マスタリングとは、ミックスダウンが完了した楽曲を最終的に音圧・音質・曲間で整える作業のことです。Pro ToolsやCubase、WaveLabなどの音楽編集ソフト(DAW)を使って、楽曲を「あらゆるリスニング環境で最適に聞こえる状態」に仕上げます。

マスタリングの基本まとめ(2026年4月版)

項目 内容
作業の役割 楽曲制作の最終仕上げ工程
主な作業内容 音質・音圧・曲間調整、各DSP向けのラウドネス調整
ミックスとの違い ミックス完了後の2mixを編集(個別トラックは触らない)
主な担当者 マスタリングエンジニア(専門職)
料金相場 1曲660円〜50,000円(AI〜スタジオ依頼で大きく異なる)
必要な人 配信予定の楽曲制作者・自主制作CDを作る方・作品を仕上げたい全ての人

※2026年4月27日時点の編集部リサーチに基づく整理。

特に重要なのは、マスタリングは音楽制作の品質を大きく左右する最終工程であるという点です。
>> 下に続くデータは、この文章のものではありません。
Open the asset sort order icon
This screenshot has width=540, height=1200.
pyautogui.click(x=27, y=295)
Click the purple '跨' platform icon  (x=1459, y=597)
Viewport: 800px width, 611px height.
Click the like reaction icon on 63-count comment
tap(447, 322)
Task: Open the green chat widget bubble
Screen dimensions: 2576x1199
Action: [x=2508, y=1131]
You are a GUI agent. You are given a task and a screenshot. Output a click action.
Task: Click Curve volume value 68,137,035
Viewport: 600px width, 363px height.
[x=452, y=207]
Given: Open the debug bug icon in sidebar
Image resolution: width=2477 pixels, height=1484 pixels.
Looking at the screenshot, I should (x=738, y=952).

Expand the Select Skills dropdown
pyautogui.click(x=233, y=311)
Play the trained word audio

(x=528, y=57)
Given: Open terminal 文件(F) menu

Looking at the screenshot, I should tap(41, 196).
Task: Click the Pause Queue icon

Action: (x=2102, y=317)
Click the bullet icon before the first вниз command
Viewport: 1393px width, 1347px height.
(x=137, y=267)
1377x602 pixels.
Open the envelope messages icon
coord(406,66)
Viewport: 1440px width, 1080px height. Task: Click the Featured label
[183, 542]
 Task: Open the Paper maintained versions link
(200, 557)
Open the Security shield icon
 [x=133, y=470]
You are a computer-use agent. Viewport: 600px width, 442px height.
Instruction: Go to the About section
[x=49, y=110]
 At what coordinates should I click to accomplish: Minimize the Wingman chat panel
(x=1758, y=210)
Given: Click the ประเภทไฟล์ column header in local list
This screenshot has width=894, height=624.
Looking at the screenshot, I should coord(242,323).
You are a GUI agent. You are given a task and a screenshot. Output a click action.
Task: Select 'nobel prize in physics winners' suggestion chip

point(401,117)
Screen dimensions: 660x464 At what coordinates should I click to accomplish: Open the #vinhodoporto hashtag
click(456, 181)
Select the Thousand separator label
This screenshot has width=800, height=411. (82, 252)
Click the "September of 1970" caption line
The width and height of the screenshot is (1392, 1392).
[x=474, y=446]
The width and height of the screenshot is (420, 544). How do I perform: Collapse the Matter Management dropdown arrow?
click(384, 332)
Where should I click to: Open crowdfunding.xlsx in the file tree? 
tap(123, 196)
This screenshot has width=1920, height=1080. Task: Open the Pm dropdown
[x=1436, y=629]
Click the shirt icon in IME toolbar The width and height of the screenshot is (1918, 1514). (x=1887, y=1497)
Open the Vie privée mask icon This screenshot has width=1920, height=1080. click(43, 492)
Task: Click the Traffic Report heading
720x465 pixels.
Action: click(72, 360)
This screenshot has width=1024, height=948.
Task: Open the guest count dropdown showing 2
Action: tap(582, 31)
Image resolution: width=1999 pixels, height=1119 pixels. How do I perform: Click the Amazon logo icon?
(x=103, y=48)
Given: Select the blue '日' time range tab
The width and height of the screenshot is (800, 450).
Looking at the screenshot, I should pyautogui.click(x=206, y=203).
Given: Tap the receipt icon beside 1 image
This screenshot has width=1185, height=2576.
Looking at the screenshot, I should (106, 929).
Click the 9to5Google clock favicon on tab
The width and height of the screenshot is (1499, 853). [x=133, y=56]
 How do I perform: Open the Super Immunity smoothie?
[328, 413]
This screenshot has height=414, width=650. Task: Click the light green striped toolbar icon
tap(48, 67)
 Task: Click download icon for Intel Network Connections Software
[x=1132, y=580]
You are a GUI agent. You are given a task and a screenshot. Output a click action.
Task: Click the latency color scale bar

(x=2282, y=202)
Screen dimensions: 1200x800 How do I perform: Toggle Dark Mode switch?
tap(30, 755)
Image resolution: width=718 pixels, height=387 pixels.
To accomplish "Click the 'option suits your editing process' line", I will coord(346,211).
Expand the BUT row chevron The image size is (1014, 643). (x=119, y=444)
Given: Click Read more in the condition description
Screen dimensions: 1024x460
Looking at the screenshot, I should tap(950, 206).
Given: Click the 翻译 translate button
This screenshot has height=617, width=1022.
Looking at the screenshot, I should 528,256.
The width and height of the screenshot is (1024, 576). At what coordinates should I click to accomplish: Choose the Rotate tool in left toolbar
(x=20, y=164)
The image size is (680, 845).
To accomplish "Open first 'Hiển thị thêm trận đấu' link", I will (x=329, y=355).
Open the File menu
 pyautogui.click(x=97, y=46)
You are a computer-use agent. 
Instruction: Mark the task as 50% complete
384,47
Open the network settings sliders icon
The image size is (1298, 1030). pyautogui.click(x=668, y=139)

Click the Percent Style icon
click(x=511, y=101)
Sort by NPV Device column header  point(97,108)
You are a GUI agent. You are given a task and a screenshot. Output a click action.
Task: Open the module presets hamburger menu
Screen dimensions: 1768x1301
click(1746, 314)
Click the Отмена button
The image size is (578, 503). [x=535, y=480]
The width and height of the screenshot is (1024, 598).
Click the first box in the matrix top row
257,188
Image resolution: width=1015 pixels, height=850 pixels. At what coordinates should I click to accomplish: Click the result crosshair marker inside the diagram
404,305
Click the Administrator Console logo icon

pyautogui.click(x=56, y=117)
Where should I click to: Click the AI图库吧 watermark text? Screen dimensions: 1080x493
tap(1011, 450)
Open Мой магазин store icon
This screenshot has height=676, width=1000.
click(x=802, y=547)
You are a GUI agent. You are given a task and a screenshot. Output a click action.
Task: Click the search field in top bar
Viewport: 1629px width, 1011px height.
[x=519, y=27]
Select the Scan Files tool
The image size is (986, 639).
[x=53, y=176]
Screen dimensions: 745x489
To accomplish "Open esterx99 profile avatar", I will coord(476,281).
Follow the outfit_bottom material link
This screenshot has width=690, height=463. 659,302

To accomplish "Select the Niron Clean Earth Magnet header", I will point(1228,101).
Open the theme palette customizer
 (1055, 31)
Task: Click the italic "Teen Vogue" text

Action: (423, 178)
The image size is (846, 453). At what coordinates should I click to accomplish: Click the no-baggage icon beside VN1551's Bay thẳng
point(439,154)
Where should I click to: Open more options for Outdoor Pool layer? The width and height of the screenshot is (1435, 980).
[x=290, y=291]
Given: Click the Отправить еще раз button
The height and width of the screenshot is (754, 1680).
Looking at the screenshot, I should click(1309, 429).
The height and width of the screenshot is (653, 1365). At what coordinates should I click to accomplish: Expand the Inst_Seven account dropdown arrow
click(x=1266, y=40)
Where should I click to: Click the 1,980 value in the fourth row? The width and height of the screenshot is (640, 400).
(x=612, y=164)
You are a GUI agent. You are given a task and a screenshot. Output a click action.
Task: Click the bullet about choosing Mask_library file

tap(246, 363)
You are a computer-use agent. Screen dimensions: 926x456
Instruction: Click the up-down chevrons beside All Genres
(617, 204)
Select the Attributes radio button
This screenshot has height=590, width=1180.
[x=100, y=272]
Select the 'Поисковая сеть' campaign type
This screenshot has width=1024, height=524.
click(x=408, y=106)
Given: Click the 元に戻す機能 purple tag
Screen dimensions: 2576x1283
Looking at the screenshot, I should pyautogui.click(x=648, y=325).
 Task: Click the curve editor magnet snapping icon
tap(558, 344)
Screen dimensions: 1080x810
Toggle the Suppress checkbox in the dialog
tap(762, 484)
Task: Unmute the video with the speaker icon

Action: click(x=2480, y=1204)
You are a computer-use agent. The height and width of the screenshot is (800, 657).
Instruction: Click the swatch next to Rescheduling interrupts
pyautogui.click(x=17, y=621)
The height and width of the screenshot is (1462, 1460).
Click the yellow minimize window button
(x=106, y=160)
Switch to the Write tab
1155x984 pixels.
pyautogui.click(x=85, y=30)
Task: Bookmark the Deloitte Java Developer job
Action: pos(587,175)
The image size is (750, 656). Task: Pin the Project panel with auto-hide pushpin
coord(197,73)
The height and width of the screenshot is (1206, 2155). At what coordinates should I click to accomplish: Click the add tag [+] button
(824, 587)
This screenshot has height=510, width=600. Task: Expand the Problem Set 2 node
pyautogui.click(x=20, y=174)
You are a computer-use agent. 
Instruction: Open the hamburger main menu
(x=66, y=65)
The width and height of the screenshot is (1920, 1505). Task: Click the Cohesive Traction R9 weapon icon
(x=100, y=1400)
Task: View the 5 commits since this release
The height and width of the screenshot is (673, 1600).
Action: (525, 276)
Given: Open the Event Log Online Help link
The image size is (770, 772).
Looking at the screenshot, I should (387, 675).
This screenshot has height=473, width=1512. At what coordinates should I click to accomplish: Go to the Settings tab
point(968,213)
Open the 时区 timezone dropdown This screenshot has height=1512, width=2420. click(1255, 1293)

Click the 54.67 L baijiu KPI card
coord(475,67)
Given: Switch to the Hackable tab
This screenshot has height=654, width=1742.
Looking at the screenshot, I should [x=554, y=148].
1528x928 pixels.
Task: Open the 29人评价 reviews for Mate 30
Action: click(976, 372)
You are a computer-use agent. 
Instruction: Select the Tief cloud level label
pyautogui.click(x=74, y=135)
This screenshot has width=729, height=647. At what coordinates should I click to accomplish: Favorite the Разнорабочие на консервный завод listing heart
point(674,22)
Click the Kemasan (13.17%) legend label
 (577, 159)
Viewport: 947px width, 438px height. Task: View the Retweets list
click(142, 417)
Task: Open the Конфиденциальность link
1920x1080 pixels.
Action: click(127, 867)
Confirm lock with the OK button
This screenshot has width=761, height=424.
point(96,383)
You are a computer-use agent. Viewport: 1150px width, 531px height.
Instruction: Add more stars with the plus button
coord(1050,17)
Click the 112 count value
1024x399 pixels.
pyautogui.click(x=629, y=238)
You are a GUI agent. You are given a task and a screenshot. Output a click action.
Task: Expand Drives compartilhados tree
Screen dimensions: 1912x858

「とりあえずミックスが終わったから完成」ではなく、マスタリング工程を経ることで初めて「人に聴かせられる状態」になります。

💡
2026年現在、マスタリングを依頼する選択肢はセルフマスタリングAIマスタリング(オンライン低価格)個人エンジニアへのオンライン依頼マスタリング専門スタジオへの依頼の4つに整理できます。それぞれメリット・デメリットがあり、楽曲のジャンル・予算・配信先に応じて使い分けるのが現実的です。

マスタリングが必要な理由|なぜクオリティが変わるのか

「ミックスでバランスは整っているのに、なぜマスタリングが必要なの?」――この疑問に答えるためには、マスタリングが解決する3つの課題を理解する必要があります。

課題①|音圧が低くて他の楽曲と並べると見劣りする

マスタリングをしていない楽曲は、市販のCDやストリーミング楽曲と比べると音圧が低く、迫力がないように聞こえます。これは決して「悪い音」ではないのですが、プレイリストやSNSで他の楽曲と並んで流れた瞬間に「自分の曲だけ小さい」と感じる原因になります。

マスタリングで適切な音圧調整を行うことで、他の楽曲と並べても遜色のないクオリティ感を得られます。

課題②|リスニング環境によって聞こえ方が大きく変わる

ミックスでは、エンジニアがスタジオモニターという「正確な音が出るスピーカー」で作業します。しかしリスナーは、イヤホン・ノートPCの内蔵スピーカー・カーオーディオ・スマートスピーカーなど、さまざまな環境で楽曲を聴きます。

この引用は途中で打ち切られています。